Peri-auricular or pinna cellulitis

  • This presents with erythema, swelling and warmth of the pinna or around the ear, which may extend to surrounding tissues overlying the parotid gland, mastoid and sternomastoid. Pain is present, particularly on manipulation of the pinna, but is usually moderate in comparison to NOE

  • There may be systemic symptoms including fever, generalised illness and regional lymphadenopathy

 

Chronic stenosis of the ear canal or false fundus

In patients with recurrent AOE, fibrosis within the canal can lead to chronic stenosis or complete obstruction of the ear canal (formation of a false fundus covering the tympanic membrane).
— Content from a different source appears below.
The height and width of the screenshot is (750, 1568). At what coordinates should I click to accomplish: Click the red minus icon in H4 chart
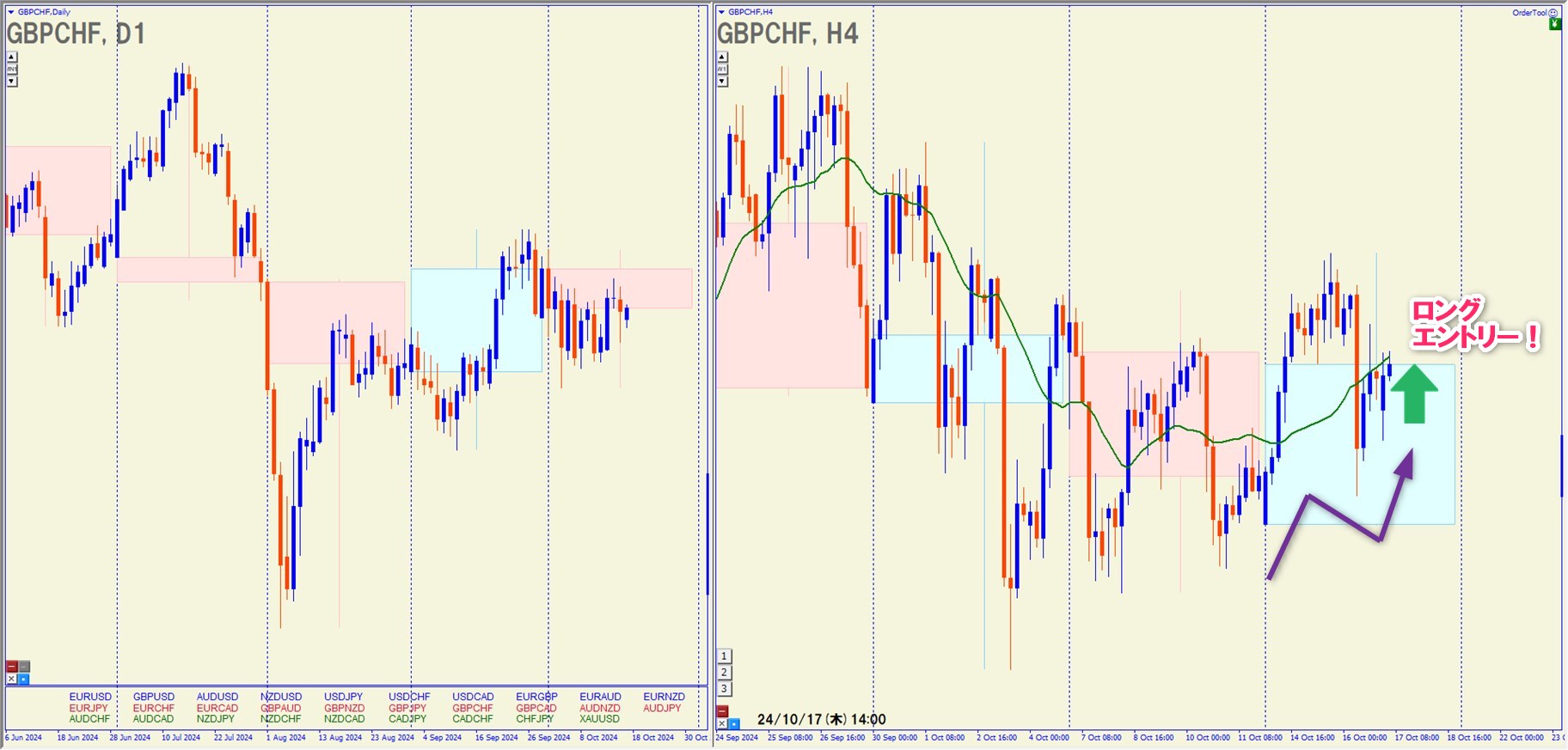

This is distinct from acute stenosis due to inflammation, which is reversible.

 

IMMEDIATE AND OVERNIGHT MANAGEMENT

This depends on the complication. In general, the following would be appropriate in most cases with an acute complication.

 

Investigations

  • Microbiology swabs of any discharge prior to initiating management

  • IV access and FBC, U&E, serum glucose, CRP, ESR

  • Blood cultures if pyrexial

  • Don't forget the Sepsis Six bundle

  • CT Temporal bone (fine slice) if NOE is suspected

 

Treatment

Treatment should always be based on topical antibiotics, good analgesia and water precautions

 

NOE

  • Antibiotic treatment usually consists of a combination of IV ceftazidine or tazocin with oral ciprofloxacin, however you should seek local microbiology guidance

  • Prolonged courses of IV antibiotics (six weeks) are frequently needed

 

Abscess or cellulitis

  • Can often be treated initially with IV or oral antibiotics; antibiotic choice will vary according to local guidance though penicillins are often recommended

 

Diabetic patients should have meticulous blood glucose monitoring and control, which may necessitate use of sliding scale insulin.

 

FURTHER MANAGEMENT

NOE

  • Progress can be monitored with bi-weekly CRP/ESR

  • Progress can also be ascertained with Isotope scans every 4 to 6 weeks

  • MRI of ears and skull base if progression/severe disease suspected

  • Discussion at skull base MDT is useful

  • Baseline audiogram

  • Biopsy of granulation tissue will help to exclude possible squamous cell carcinoma (this can wait until working hours if you have not done it before)

  • Surgical debridement of granulation tissue and bony sequestra may be required

  • Hyperbaric oxygen therapy is often reserved for refractory or recurrent cases or for patients with extensive skull base and intracranial involvement

 

Abscess or cellulitis

  • Incision and drainage will be required (aspiration if small) - discuss with the ENT registrar

 

Ear canal stenosis

  • If acute and due to inflammation, the use of an otowick may be required to help delivery of topical therapy

  • Where recurrent infection causes permanent fibrotic stenosis and even more infections, surgery can be performed to improve patency (but see below)

  • Sometimes, recurrent infection leads to formation of a false fundus and patients tend to find that they suffer little or no further AOE; they may choose to live with the hearing deficit

 

PROGNOSIS of noe

NOE is potentially curable if recognised and treated early and aggressively: mortality rate can still be up to 15% in these cases. If, however, diagnosis and treatment is delayed, mortality can be up to 75%. Facial nerve palsy is a poor prognostic factor and its presence indicates a need for a longer course of antibiotics. Facial nerve function may never fully recover.